Optimized number crunching

From Helpful
Jump to navigation Jump to search

Some fragmented programming-related notes, not meant as introduction or tutorial

Data: Numbers in computers ·· Computer dates and times ·· Data structures

Wider abstractions: Programming language typology and glossary · Generics and templating ·· Some abstractions around programming · · Computational complexity theory notes · Synchronous, asynchronous · First-class citizen

Syntaxy abstractions: Constness · Memory aliasing · Binding, assignment, and such · Closures · Context manager · Garbage collection

Sharing stuff: Communicated state and calls · Locking, data versioning, concurrency, and larger-scale computing notes

Language specific: Python notes ·· C and C++ notes · Compiling and linking ·· Lua notes

Teams and products: Programming in teams, working on larger systems, keeping code healthy · Benchmarking, performance testing, load testing, stress testing, etc. · Maintainability

More applied notes: Optimized number crunching · File polling, event notification · Webdev · GUI toolkit notes

Mechanics of duct taping software together: Automation, remote management, configuration management · Build tool notes · Installers

Number crunching library notes


FFTW is he Fastest Fourier Transform library in the West.

...where 'fastest' should probably say "fastest library that's also generic, flexible, and portable" - there are ways to get faster transforms - that are often less flexible, or more paid -- e.g. low-level architecture-specific optimization can occasionally make Intel MKL faster (on recent Intel chips). Also, see ASICs, well-used GPGPU, etc. (assuming you're not dwarfed by any sort of overhead, and other such generally-applicable caveats)

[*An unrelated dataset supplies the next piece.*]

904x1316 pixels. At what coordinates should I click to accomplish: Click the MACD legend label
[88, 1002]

tl;dr: FFTW is pretty good out of the box.

A little tweaking is useful if you're going to do a lot of repetitive number crunching.

Some acronyms

Generic, double-precision (double, 64-bit):

  • include <fftw3.h> (same in all cases)
  • use fftw_ prefix on functions
  • link using -lfftw3

To force single-precision (float, 32-bit):

  • include <fftw3.h> (same in all cases)
  • use fftwf_ prefix on functions
  • link using -lfftw3f

To force long-double precision (long double, 80-bit, though in some cases is 64-bit, or not supported at all):

  • include <fftw3.h> (same in all cases)
  • use fftwl_ prefix on functions
  • link using -lfftw3l

There is also quad precision (128-bit):

  • include <fftw3.h> (same in all cases)
  • use fftwq_ prefix on functions
  • link using -lfftw3q -lm -lquadmath


  • as these are separate libraries with distinctly named functions, you can load multiple at the same time, and use them without conflict.

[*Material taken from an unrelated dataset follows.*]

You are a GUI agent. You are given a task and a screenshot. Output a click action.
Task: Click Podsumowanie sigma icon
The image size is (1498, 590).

  • If you want threaded calculation (shared-memory parallelism):
additionally link using -lfftw3_threads / -lfftw3f_threads / -lfftw3l_threads (whichever applies, see above)
keep in mind that you may only see speed gains for large FFTs (because of moderate overhead of this kind of parallelism)
  • To use from MPI (distributed-memory parallelism, also shared-memory paralellism):
link with fftw_mpi

  • Relatedly, fftw3ff gives access to ffmpeg's FFT functions
yes, you could use it directly, but that can be more bothersome.
this way you get some of FFTW's clever planning. (and its API, which can save a little time/code if you use/allow both)
  • Relatedly, fftwn can be useful for Neon-enabled ARM (Note that in function names, fftwn can also refer to n-dimensional FFT)
  • Relatedly, fftwni - Neon-enabled processor, intrinsics

On plans and wisdom

This article/section is a stub — some half-sorted notes, not necessarily checked, not necessarily correct. Feel free to ignore, or tell me about it.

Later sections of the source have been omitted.